From The New York Times: As newspapers lose readers and advertisers, local news seems to be dying a long, slow death. The debate over what to do about it took on new urgency last week, when the Tribune Company filed for bankruptcy protection.
Some Web entrepreneurs are starting companies to try to resuscitate local news. One of those start-ups, Outside.In, announced its latest round of financing Monday.
The Brooklyn-based start-up raised about $2 million to add to the $5.5 million it has already raised, primarily from the existing investors, Union Square Ventures, the New York City Investment Fund and Betaworks. Angel investors who have backed Outside.In include big Silicon Valley names like Marc Andreessen and Esther Dyson.
Outside.In labels information from across the Web with geographical tags, categorising it by city, neighbourhood, intersection or street address. The site can then provide readers with “hyper-local” news from news outlets, blogs and even Twitter. It helps small publishers find an audience and helps big publishers find local stories. By serving up all this local content, it hopes to help advertisers aim at the reader on precise streets.

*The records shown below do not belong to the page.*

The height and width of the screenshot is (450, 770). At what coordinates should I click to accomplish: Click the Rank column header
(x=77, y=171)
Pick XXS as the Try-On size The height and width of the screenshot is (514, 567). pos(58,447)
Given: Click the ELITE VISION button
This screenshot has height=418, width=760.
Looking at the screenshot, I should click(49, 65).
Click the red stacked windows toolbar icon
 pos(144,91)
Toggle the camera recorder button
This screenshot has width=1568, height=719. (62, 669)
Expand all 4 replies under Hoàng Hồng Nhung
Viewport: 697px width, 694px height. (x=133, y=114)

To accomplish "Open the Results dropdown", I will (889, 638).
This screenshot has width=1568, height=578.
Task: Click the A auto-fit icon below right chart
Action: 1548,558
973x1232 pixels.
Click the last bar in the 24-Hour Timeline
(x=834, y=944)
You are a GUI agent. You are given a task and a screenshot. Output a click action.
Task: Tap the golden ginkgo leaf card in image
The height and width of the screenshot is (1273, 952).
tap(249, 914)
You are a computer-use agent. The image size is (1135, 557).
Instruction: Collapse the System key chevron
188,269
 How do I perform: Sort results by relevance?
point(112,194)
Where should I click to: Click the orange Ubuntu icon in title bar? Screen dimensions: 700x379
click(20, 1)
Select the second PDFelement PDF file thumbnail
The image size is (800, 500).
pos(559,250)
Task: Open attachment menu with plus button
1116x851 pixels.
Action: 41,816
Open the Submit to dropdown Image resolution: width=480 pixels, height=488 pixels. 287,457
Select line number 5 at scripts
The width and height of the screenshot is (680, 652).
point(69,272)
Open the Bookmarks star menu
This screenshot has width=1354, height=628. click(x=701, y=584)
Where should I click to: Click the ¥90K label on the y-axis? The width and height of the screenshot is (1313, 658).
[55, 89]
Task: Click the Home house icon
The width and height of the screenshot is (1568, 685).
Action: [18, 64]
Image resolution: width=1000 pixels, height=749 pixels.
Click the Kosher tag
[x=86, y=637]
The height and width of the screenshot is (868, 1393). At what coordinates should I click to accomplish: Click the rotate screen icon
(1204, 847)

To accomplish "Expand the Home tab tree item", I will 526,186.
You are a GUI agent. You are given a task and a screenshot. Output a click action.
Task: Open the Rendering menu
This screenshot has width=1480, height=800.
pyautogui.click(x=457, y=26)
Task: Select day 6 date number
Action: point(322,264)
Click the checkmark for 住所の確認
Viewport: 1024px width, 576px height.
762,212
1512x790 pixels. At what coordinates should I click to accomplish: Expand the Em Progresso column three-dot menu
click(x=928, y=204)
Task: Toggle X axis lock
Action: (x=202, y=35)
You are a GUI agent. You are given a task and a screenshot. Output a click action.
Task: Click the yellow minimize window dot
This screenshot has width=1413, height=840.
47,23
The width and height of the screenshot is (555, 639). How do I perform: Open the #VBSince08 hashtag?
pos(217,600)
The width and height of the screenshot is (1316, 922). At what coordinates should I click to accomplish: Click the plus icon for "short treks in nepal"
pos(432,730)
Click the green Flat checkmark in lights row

Outside.In can tell advertisers where a reader is and affirm that they are reading about their neighbourhood. That means an ad for a bookstore that is 50 feet from the reader will be more useful for the advertiser and the reader.
“Our whole premise is that these traditional media companies need to evolve to something that’s more sustainable,” said Mark Josephson, Outside.In’s chief executive officer. “They’re getting squeezed at the top by the national news organisations, and their customers are expecting really granular, specific, local information, but you can’t put a reporter on every corner.”